Should be up for this providing I'm not too hungover from my 21st! :lol:


----------



## Brendanb86 (Feb 12, 2011)

Mike46 said:


> Should be up for this providing I'm not too hungover from my 21st! :lol:


Pffftt, you definitely should not be fit to drive for 24 hours after a 21st celebration! :lol:


----------



## Mike46 (Jan 6, 2012)

Haha! I'm spreading it over 2 weekends as my birthdays midweek! :lol:

If not I'll get Rich to bring me in that commoners 1 series... :lol:


----------



## mullum (Sep 16, 2011)

Brendanb86 said:


> £135 for a volt regulator plus labour?! Jesus


Bought the vreg myself off eBay for £25, garage said they'd check if it was the alternator (I insisted it was going to be the vreg) and after saying it had been a nightmare, charged me £90 - so my mistake, £115 inc labour.


----------



## enzo2013 (Jan 7, 2013)

Sounds like a plan! I'll strick it my calendar.

Thanks for the nod, Brendan. 8)


----------



## denTTed (Feb 21, 2007)

Should be ok, as you know trev I have nothing better to do, pending having enough money to fuel the car.


----------



## MichaelAC (Sep 7, 2009)

Hi,

Sounds good to me, I'll be there!


----------



## ttrev21 (Jan 30, 2009)

Nice one guys this is growing nicely.....


----------



## Rich196 (Mar 31, 2011)

Come on Trev I'm a given, get me on that list! If this snow does not stop[ i will need a lift via quattro, anyone..... someone...... hahaha.

Or ill just drift on down and pray!


----------



## DrrnCour (Dec 1, 2011)

Just sold the TT, you guys won't pick on me if I bring the Bmw will you? Lol


----------



## Rich196 (Mar 31, 2011)

Nope I'm bringing mine, kaz might bring his. I call it an evasion!

Sent from my HTC Desire S using Tapatalk 2


----------



## Brendanb86 (Feb 12, 2011)

Just don't park next to our TT's, you'll ruin the lineup :wink:


----------



## kazinak (Mar 23, 2010)

i'll try to come aswell


----------



## AdamG (Jun 21, 2012)

I'm there.


----------



## denTTed (Feb 21, 2007)

Rich196 said:


> Nope I'm bringing mine, kaz might bring his. I call it an evasion!
> 
> Sent from my HTC Desire S using Tapatalk 2


Evasion? Are you avoiding us? Or was that invasion?

Love you rich zxxxxx


----------



## Rich196 (Mar 31, 2011)

denTTed said:


> Rich196 said:
> 
> 
> > Nope I'm bringing mine, kaz might bring his. I call it an evasion!
> ...


im going with auto correct on that one!!! but yeh invasion.

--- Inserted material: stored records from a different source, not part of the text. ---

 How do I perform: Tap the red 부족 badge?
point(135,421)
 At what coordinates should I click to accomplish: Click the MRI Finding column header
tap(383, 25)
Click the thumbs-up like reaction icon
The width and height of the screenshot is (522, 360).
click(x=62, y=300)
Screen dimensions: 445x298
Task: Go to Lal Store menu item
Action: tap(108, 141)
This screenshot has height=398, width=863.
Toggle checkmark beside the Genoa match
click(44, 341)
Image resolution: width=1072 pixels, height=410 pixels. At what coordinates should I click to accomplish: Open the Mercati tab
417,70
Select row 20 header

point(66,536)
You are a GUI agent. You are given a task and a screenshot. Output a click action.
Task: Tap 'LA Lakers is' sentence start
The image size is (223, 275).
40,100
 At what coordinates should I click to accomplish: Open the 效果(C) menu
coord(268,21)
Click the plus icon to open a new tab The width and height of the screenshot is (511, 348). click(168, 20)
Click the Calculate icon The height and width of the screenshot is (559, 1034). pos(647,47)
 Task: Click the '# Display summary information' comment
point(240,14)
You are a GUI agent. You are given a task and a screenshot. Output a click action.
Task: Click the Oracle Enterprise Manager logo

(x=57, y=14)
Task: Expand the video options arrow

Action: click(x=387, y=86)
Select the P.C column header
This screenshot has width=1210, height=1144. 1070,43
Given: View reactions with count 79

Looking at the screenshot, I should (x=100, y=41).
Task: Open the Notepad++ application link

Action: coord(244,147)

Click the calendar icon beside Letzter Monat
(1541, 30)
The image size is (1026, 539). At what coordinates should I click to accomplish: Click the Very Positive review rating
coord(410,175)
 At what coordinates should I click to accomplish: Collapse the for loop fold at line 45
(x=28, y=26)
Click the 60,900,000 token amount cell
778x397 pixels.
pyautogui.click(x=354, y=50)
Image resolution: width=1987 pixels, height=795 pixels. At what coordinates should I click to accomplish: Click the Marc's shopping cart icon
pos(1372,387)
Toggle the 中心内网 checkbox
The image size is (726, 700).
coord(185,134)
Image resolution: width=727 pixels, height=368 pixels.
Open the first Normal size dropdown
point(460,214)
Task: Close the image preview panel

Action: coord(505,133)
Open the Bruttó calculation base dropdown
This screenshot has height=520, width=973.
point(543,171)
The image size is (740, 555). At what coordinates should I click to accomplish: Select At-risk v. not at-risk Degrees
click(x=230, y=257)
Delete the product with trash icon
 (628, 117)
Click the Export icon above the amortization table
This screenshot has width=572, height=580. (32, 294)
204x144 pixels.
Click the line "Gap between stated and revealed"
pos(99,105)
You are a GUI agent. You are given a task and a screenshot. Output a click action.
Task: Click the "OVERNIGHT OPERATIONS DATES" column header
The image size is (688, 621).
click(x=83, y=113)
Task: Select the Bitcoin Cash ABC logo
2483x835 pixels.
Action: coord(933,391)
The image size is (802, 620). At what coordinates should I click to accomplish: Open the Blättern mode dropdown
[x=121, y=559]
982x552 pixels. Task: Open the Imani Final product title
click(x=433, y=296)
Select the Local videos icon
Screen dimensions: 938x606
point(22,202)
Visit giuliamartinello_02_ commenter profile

Love you tooooo  Bromance <3


----------



## enzo2013 (Jan 7, 2013)

Brendanb86 said:


> Just don't park next to our TT's, you'll ruin the lineup :wink:


----------



## CastorAcer (Oct 5, 2010)

I'll be there...


----------



## ttrev21 (Jan 30, 2009)

CastorAcer said:


> I'll be there...


Nice one Rob I was begining to wonder if you had got my email or not


----------



## Rich196 (Mar 31, 2011)

ttrev21 said:


> CastorAcer said:
> 
> 
> > I'll be there...
> ...


I just went round and PM'd everyone that I could remember being local. Harassment is the key!!


----------



## mullum (Sep 16, 2011)

Just remembered the place I was thinking about, but I think its probably too far south for some people. Bramber. Thought Id mention it anyway though as its a nice little spot. Someone might be interested. :idea:

http://goo.gl/maps/V3j1v

There's a little carpark and a few pubs with food, Bramber Castle etc.


----------



## AdamG (Jun 21, 2012)

mullum said:


> Just remembered the place I was thinking about, but I think its probably too far south for some people. Bramber. Thought Id mention it anyway though as its a nice little spot. Someone might be interested. :idea:
> 
> http://goo.gl/maps/V3j1v
> 
> There's a little carpark and a few pubs with food, Bramber Castle etc.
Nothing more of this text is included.